Doppelpass-Debatte 2/12

„Sie wollen die deutsche Staatsbürgerschaft verramschen. Um nichts anderes geht es Ihnen.“

Politik ist langweilig und trocken? Die Bundestagsdebatte vom 5. Juni 2013 beweist das Gegenteil: Regierungs- und Oppositionspolitiker debattieren über die doppelte Staatsbürgerschaft. Das MiGAZIN dokumentiert die Reden im Wortlaut inklusive Zwischenrufe in einer 12-teiligen Serie. Heute Ole Schröder (CDU/CSU).

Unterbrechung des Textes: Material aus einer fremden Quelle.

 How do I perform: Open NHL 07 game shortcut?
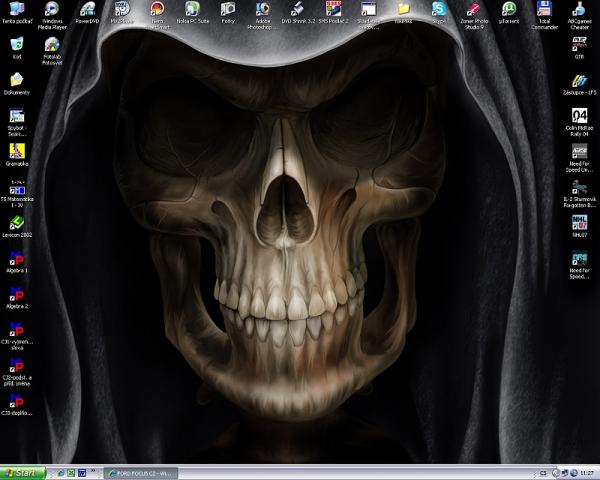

Ole Schröder, (CDU/CSU) Parl. Staatssekretär beim Bundesminister des Innern:
Herr Präsident! Meine sehr verehrten Damen und Herren! Liebe Frau Künast, als ich Ihre Rede gerade eben gehört habe, ist mir klar geworden, dass Sie von Ihrem Konzept, jedem voraussetzungslos die Staatsbürgerschaft zu geben, auch nicht mehr wirklich überzeugt sind.

(Renate Künast [BÜNDNIS 90/DIE GRÜNEN]: Wollen Sie uns jetzt den finanziellen Teil erklären, oder was?)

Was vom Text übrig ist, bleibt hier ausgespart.